## Given data:
════
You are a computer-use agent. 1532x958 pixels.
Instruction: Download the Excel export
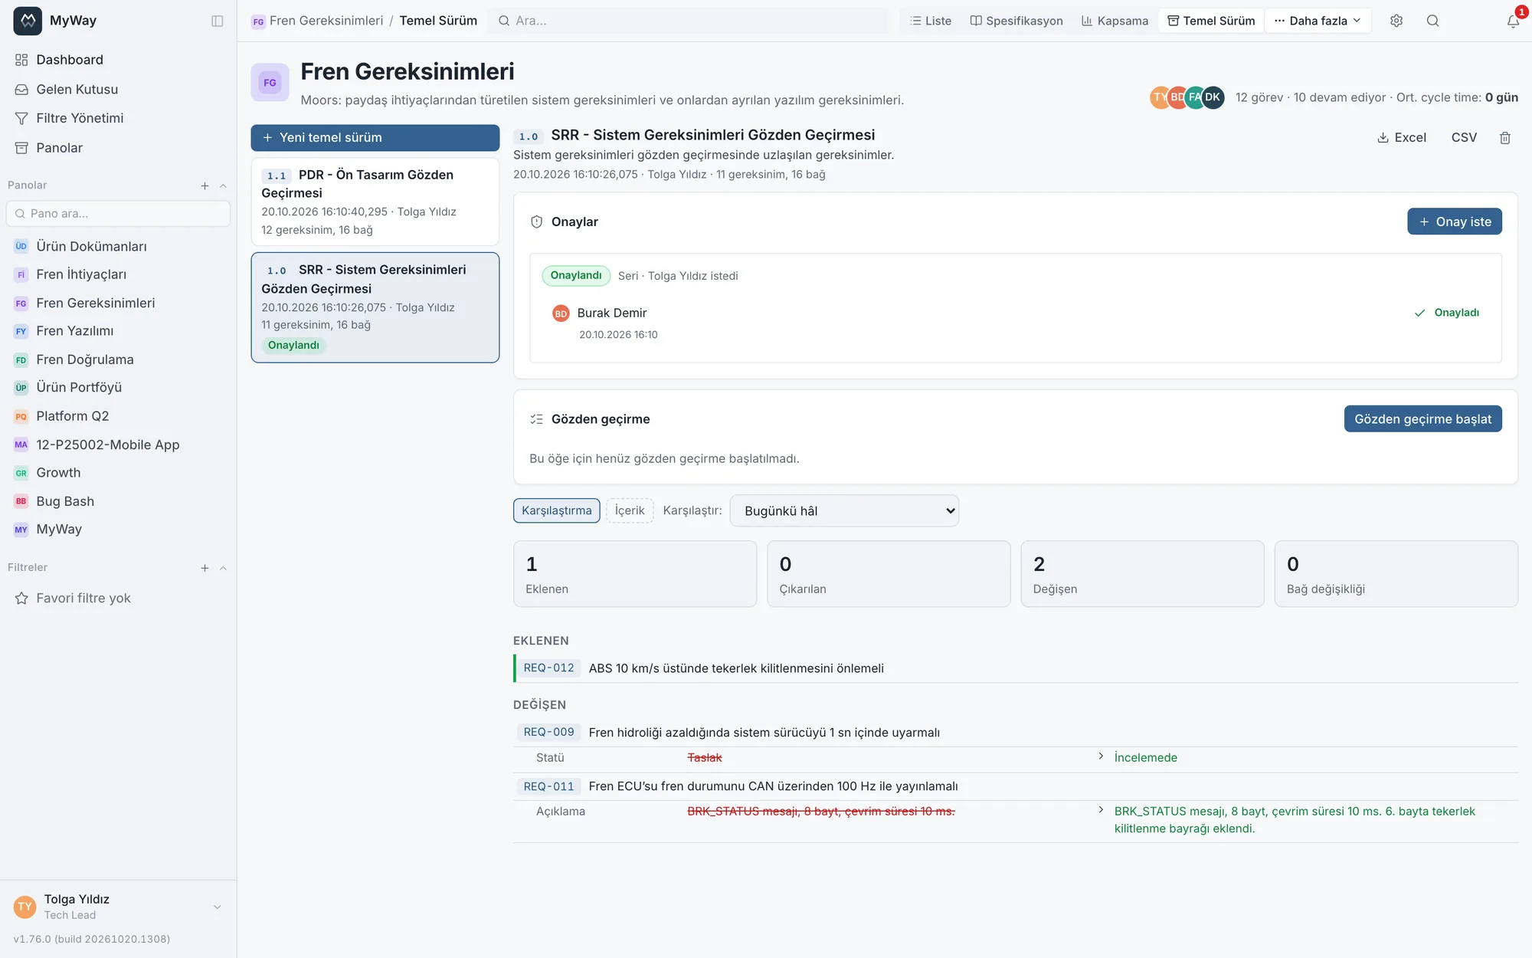(1402, 138)

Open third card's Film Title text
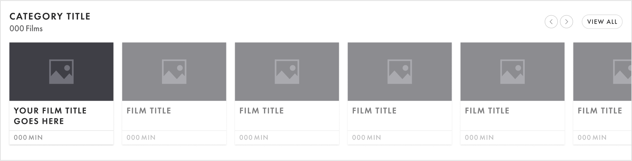262,111
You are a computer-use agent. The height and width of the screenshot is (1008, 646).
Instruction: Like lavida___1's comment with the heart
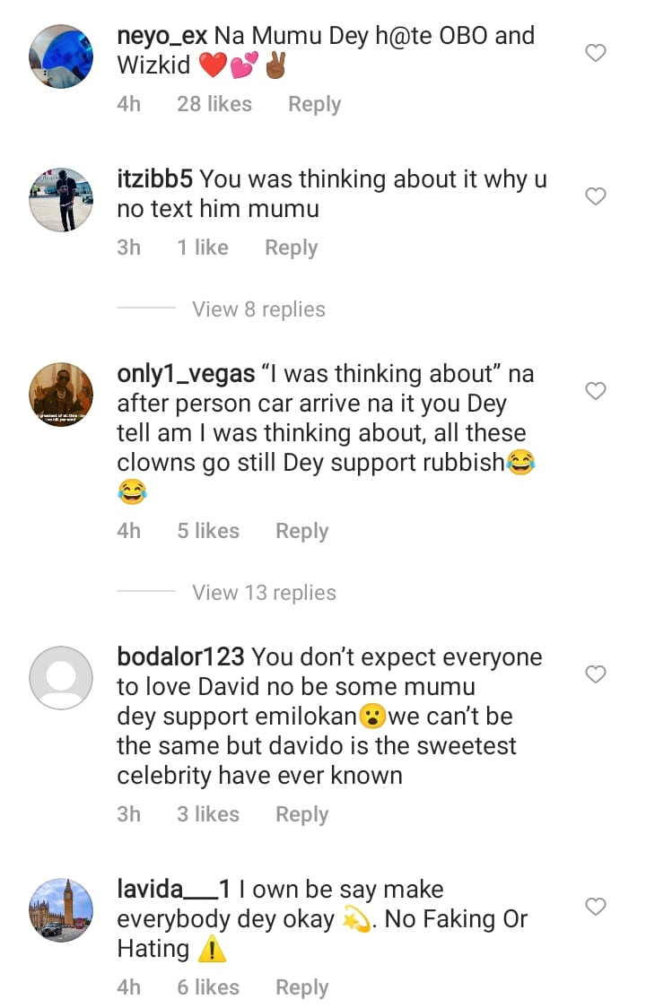click(x=596, y=907)
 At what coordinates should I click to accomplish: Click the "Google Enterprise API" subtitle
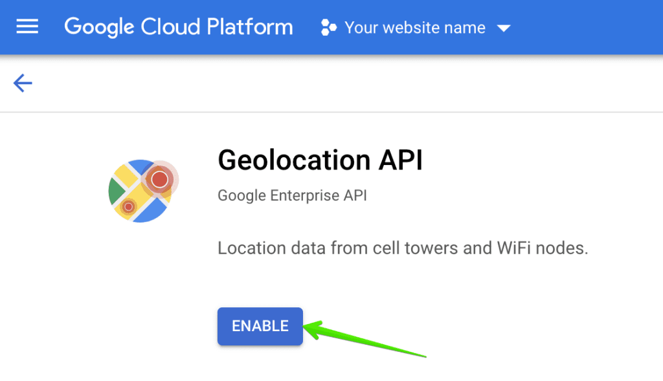292,195
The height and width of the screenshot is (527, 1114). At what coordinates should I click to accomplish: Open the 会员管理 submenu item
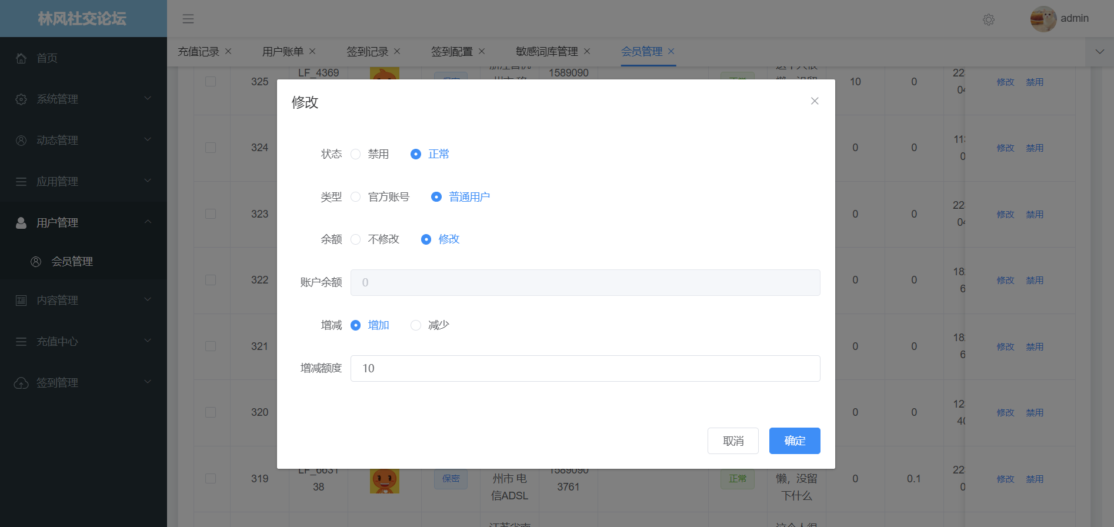coord(72,262)
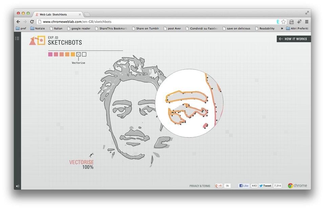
════
## Task brief:
Check each line of the data above for the string "agent", and copy the ones that have it.

## Answer section:
You are a computer-use agent. 1532x958 pixels.
You are a computer-use agent. The height and width of the screenshot is (1008, 646).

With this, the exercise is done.